Потом… потом было движение. Неуверенное. К ее комнате. Темнота. Шепот: «Тише…». Одежда, сброшенная в спешке, не от страсти, а от потребности слиться, забыться, почувствовать хоть каплю человеческого тепла. Не похоть, а отчаянная попытка двух утопающих согреться перед лицом неминуемой гибели. Ее тело под моими руками – хрупкое, реальное, живое. Ответные прикосновения – робкие, доверчивые. Это был не акт любви. Это был ритуал забвения. Погребение боли на короткую ночь в тепле простыней и взаимного, немого страдания.

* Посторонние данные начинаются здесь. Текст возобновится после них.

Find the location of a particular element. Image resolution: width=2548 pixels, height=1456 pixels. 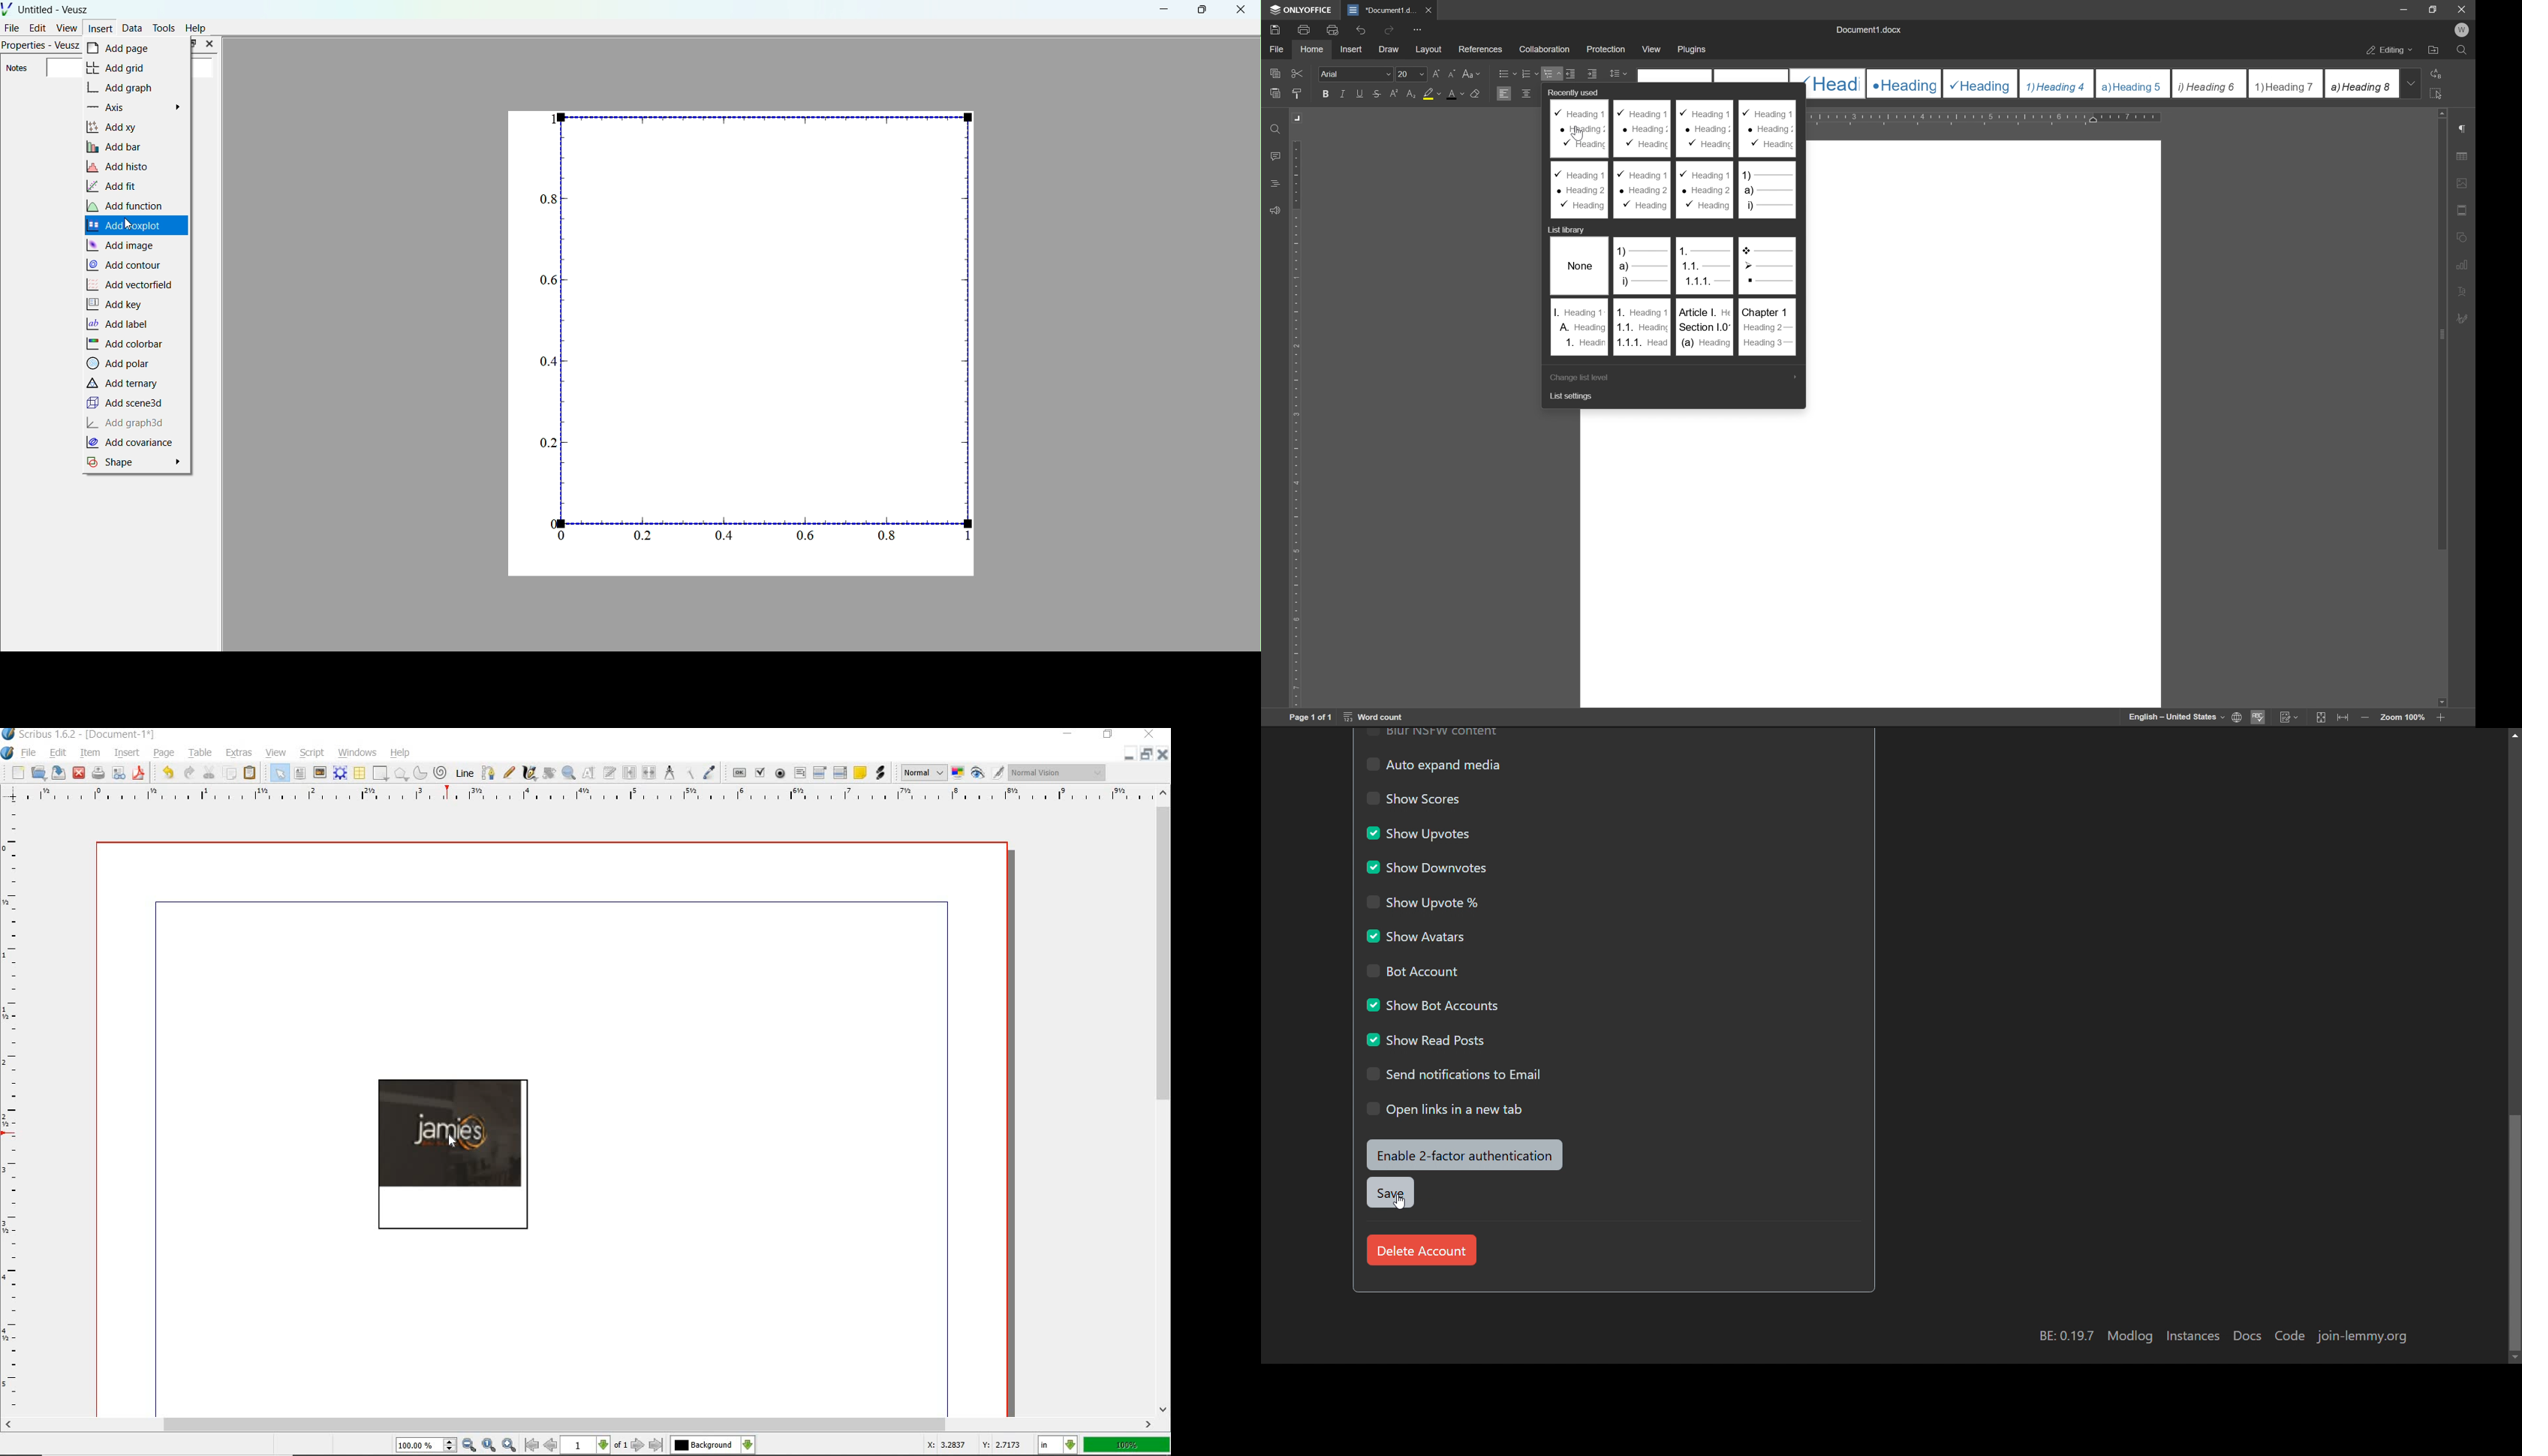

restore down is located at coordinates (2436, 9).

Мы утонули в этом, как в темных водах Леты, стараясь не думать ни о завтрашнем дне, ни о прошлом часе, ни о книгах, спрятанных под сюртуком, ни о Седове, ни о кружке. Только тепло кожи, стук сердца рядом, прерывистое дыхание. Мир сузился до размеров узкой кровати, до запаха ее волос – цитрусовый и что-то древесное, теперь смешанное с солью слез. Мы не искали наслаждения; мы искали спасения от одиночества в самой гуще предательства. И нашли его – хрупкое, временное, как лед на Неве в оттепель. Заснули, наконец, не в объятиях, а в изнеможении двух душ, выброшенных штормом на одинокий берег.